T. X. laughed helplessly.

"I had hoped that you might be able to help me, hoped and feared," he said; "if you cannot speak it is not my business to force you either by threat or by act. I am grateful to you for having come over, although the visit has been rather fruitless so far as I am concerned."

He smiled again and offered his hand.

"Excellency," said the old Turk soberly, "there are some things in life that are well left alone and there are moments when justice should be so blind that she does not see guilt here is such a moment."

And this ended the interview, one on which T. X. had set very high hopes. His gloom carried to Portman Place, where he had arranged to meet Belinda Mary.

"Where is Mr. Lexman going to give this famous lecture of his?" was the question with which she greeted him, "and, please, what is the subject?"

"It is on a subject which is of supreme interest to me;" he said gravely; "he has called his lecture 'The Clue of the Twisted Candle.' There is no clearer brain being employed in the business of criminal detection than John Lexman's. Though he uses his genius for the construction of stories, were it employed in the legitimate business of police work, I am certain he would make a mark second to none in the world. He is determined on giving this lecture and he has issued a number of invitations. These include the Chiefs of the Secret Police of nearly all the civilized countries of the world. O'Grady is on his way from America, he wirelessed me this morning to that effect. Even the Chief of the Russian police has accepted the invitation, because, as you know, this murder has excited a great deal of interest in police circles everywhere. John Lexman is not only going to deliver this lecture," he said slowly, "but he is going to tell us who committed the murder and how it was committed."

She thought a moment.

"Where will it be delivered!"

"I don't know," he said in astonishment; "does that matter?"
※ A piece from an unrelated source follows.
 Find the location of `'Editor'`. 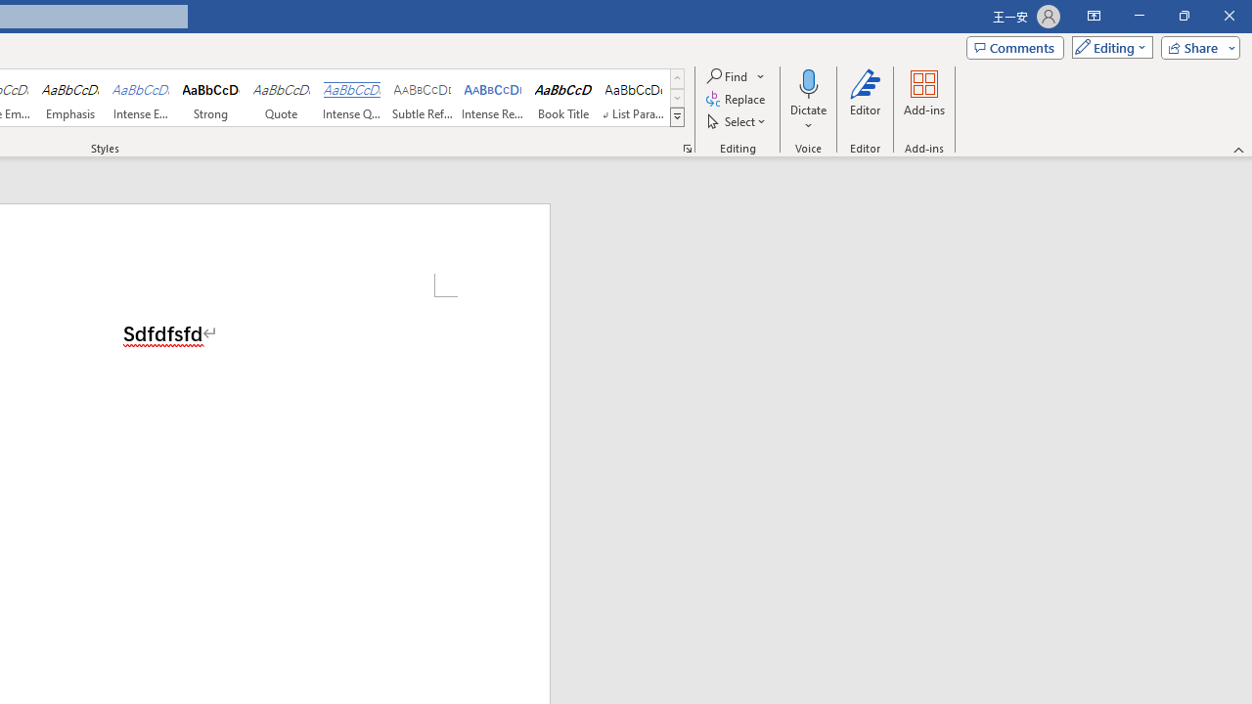

'Editor' is located at coordinates (864, 101).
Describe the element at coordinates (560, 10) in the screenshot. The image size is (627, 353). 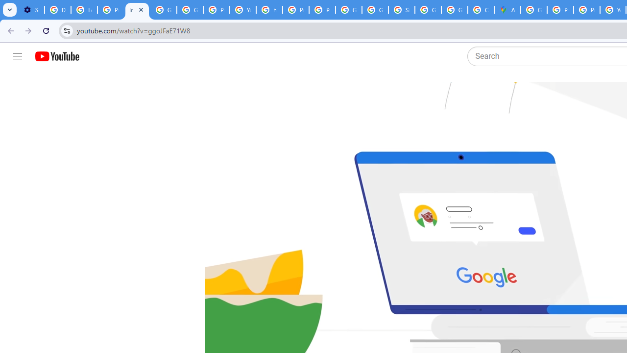
I see `'Privacy Help Center - Policies Help'` at that location.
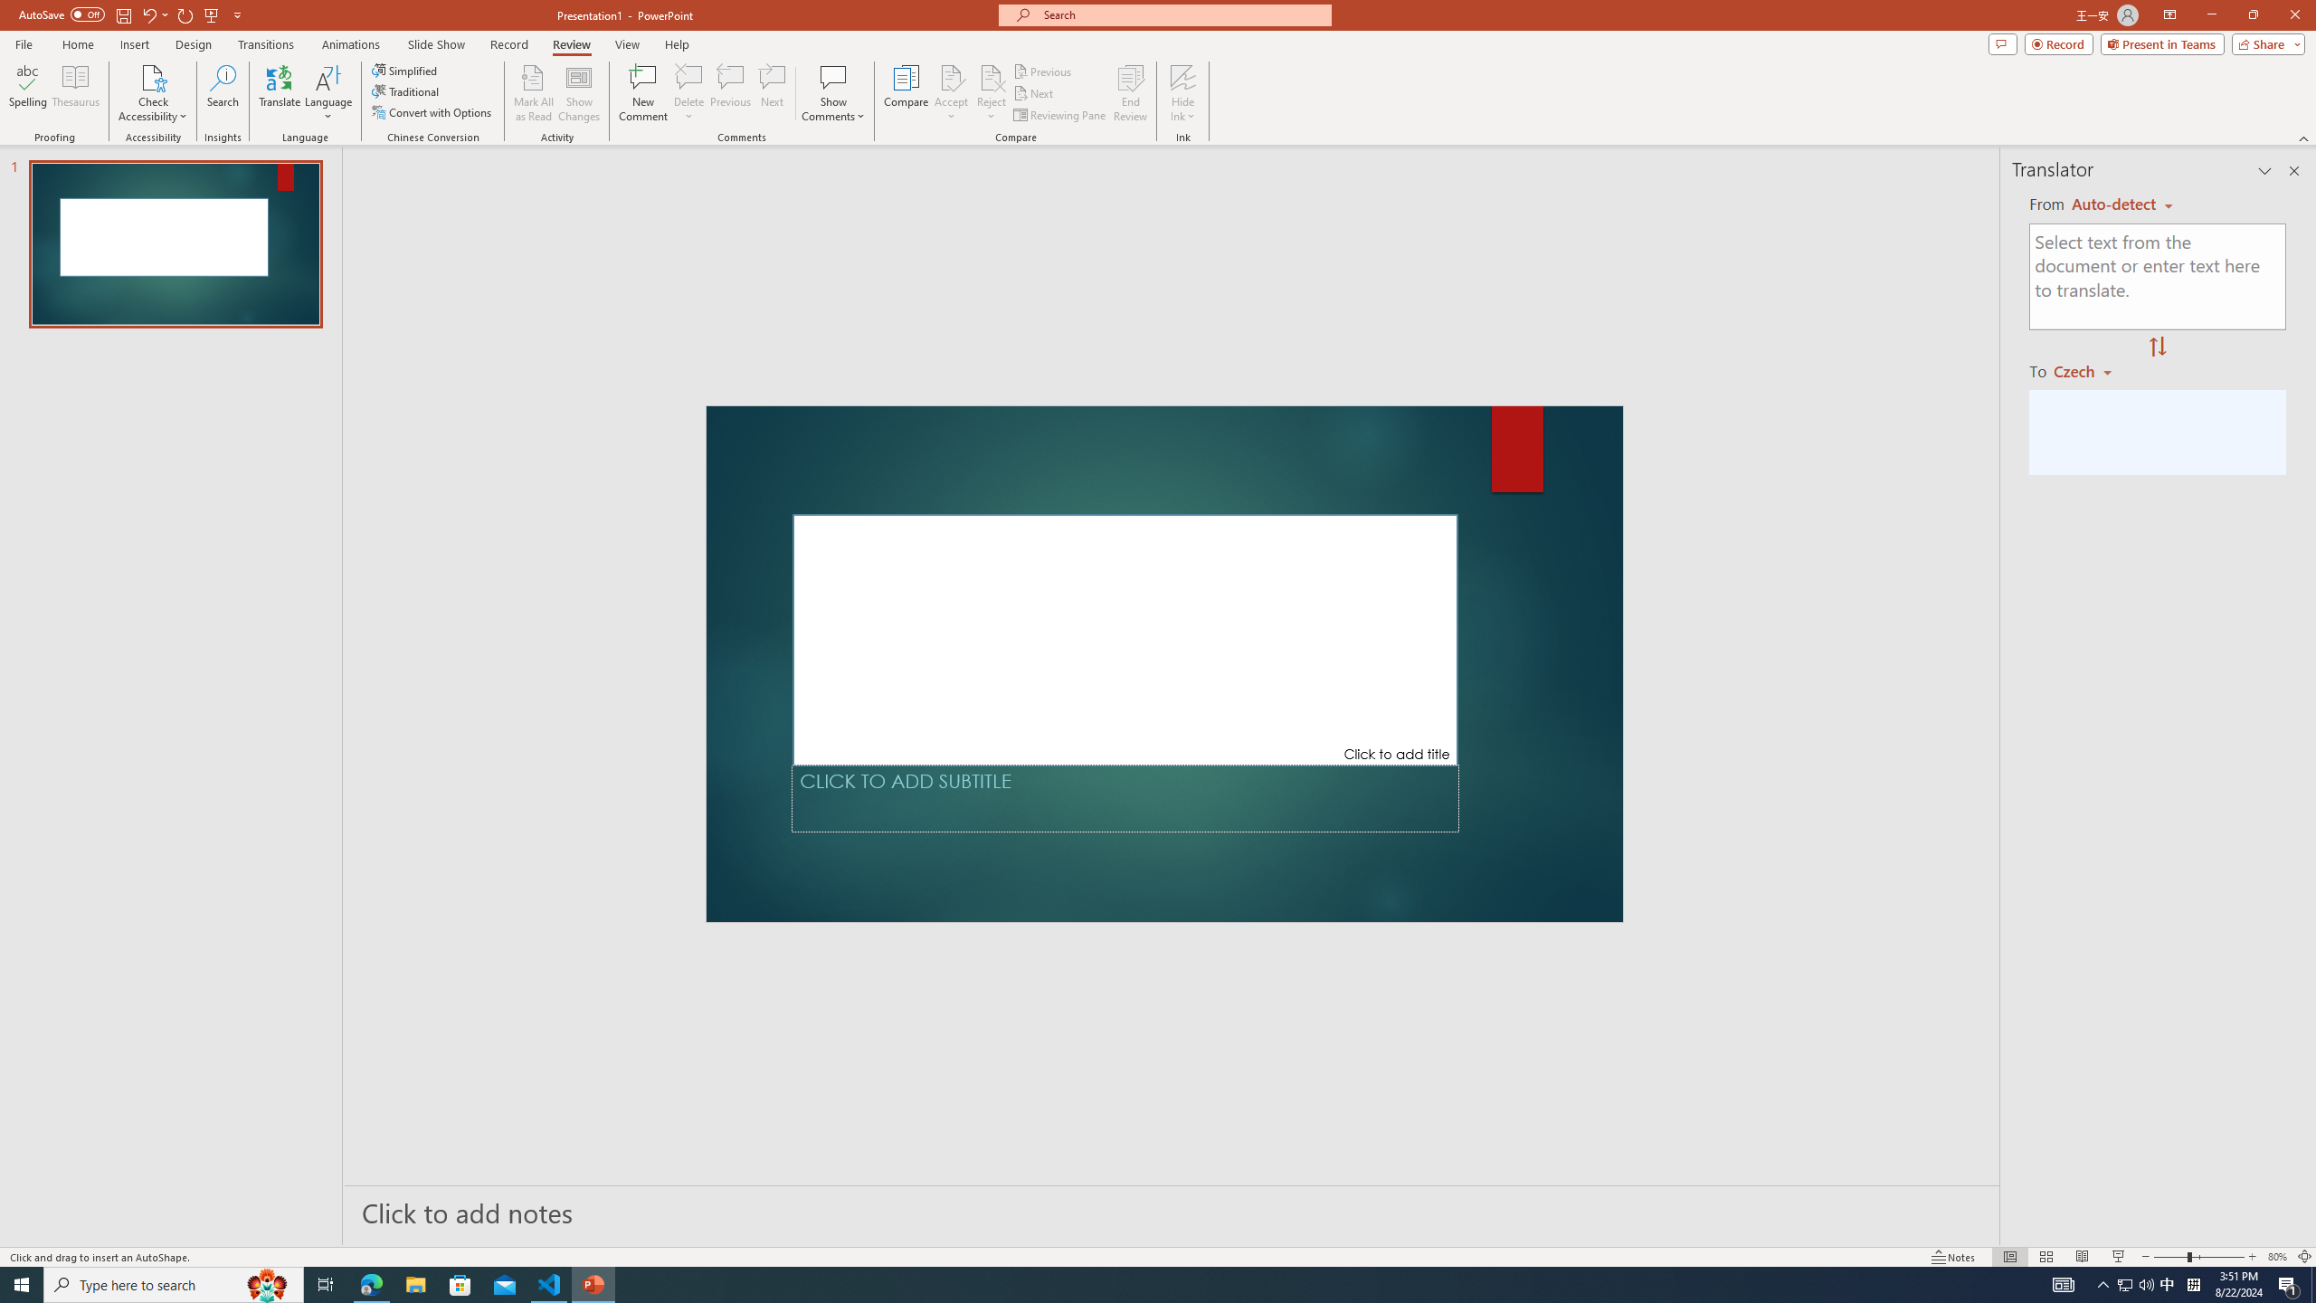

"It matters a great deal," she said emphatically, "especially if I want it delivered in a certain place. Would you induce Mr. Lexman to lecture at my house?"

"At Portman Place!" he asked.

She shook her head.

"No, I have a house of my own. A furnished house I have rented at Blackheath. Will you induce Mr. Lexman to give the lecture there?"

"But why?" he asked.

"Please don't ask questions," she pleaded, "do this for me, Tommy."

He saw she was in earnest.

"I'll write to old Lexman this afternoon," ht promised.

John Lexman telephoned his reply.

"I should prefer somewhere out of London," he said, "and since Miss Bartholomew has some interest in the matter, may I extend my invitation to her? promise she shall not be any more shocked than a good woman need be."

And so it came about that the name of Belinda Mary Bartholomew was added to the selected list of police chiefs, who were making for London at that moment to hear from the man who had guaranteed the solution of the story of Kara and his killing; the unravelment of the mystery which surrounded his death, and the significance of the twisted candles, which at that moment were reposing in the Black Museum at Scotland Yard.